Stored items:
▼

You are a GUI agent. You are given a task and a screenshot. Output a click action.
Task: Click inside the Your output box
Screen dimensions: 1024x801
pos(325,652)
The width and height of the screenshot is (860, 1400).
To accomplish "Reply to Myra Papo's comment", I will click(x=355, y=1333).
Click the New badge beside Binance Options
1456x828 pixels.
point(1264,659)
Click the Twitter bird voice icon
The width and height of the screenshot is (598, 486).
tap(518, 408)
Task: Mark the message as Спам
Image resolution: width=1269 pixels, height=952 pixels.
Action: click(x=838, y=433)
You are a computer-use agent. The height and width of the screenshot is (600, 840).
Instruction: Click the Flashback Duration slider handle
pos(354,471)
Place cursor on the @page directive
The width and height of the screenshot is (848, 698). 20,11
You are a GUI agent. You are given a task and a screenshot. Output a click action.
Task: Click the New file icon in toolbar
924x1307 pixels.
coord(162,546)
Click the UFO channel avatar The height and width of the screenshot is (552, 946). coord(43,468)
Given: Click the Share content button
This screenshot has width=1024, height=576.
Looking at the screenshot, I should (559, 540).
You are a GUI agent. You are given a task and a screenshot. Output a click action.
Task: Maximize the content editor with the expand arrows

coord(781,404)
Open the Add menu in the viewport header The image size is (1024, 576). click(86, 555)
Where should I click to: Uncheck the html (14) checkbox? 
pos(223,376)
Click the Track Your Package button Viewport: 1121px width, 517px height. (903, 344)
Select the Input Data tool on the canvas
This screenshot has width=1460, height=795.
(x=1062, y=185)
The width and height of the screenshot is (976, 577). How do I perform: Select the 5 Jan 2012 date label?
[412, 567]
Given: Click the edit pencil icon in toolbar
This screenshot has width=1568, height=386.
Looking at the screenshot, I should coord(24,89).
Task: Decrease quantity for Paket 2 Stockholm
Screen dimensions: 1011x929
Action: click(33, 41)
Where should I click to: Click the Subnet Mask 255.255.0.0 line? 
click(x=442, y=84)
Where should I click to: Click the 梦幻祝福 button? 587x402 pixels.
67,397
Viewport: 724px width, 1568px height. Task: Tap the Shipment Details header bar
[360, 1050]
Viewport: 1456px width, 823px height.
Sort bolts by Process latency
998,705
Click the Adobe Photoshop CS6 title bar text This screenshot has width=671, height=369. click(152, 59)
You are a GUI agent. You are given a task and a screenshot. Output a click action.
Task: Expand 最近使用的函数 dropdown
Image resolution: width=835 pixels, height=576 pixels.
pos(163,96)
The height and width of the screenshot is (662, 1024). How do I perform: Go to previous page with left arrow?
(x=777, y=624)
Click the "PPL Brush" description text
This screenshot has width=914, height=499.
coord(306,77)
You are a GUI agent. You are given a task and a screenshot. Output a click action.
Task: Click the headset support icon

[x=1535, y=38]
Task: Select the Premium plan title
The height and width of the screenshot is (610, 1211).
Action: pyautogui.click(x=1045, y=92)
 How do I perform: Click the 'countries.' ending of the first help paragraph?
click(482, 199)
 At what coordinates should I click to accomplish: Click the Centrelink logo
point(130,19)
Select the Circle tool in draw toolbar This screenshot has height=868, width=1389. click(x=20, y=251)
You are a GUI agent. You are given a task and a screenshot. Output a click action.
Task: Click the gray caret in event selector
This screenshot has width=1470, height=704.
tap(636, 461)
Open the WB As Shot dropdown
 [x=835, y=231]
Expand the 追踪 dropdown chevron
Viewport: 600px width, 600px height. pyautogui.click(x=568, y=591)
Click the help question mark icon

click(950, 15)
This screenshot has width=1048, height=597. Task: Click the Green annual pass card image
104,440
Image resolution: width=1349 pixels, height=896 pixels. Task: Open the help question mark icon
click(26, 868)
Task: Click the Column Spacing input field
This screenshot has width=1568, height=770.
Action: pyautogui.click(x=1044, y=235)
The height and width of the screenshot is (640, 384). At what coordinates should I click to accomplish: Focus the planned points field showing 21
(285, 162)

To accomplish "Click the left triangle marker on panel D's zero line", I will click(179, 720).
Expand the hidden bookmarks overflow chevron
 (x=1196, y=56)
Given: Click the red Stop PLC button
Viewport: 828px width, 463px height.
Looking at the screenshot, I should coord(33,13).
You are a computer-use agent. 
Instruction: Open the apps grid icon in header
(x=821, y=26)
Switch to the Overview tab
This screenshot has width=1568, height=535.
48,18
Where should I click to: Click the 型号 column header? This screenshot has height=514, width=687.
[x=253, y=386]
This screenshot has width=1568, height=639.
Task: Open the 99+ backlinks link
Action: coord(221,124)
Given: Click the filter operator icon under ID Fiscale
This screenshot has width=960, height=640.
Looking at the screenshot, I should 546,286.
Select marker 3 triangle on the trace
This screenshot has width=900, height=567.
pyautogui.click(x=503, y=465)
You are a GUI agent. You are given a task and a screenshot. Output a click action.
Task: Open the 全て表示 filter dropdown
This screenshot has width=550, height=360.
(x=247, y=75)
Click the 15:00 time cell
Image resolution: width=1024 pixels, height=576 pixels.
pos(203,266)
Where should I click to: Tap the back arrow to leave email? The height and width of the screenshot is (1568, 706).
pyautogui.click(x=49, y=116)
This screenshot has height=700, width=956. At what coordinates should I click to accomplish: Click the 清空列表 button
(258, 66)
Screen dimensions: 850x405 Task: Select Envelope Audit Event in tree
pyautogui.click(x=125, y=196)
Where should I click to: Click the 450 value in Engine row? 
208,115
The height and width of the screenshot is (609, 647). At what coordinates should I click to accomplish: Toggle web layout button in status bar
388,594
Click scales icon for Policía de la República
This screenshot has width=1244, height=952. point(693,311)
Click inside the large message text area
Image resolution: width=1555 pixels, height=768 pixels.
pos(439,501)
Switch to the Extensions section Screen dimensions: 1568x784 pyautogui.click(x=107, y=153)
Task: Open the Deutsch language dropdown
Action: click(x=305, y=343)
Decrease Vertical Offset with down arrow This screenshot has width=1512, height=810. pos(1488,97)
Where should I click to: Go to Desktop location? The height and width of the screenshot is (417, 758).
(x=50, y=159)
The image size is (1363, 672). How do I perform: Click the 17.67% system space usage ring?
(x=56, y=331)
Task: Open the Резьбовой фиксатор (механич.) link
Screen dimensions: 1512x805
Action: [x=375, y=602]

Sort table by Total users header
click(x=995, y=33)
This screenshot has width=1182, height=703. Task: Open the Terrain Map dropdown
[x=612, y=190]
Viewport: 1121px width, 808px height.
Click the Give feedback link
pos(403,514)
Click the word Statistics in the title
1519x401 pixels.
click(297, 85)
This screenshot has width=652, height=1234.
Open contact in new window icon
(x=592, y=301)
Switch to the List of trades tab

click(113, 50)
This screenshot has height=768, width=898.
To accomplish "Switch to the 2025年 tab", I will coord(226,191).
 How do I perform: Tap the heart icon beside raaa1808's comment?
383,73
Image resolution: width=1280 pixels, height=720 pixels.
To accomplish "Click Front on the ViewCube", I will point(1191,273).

▲

Please filter the data down to the lines containing the word "computer".

You are a computer-use agent. The height and width of the screenshot is (600, 840).
You are a computer-use agent. 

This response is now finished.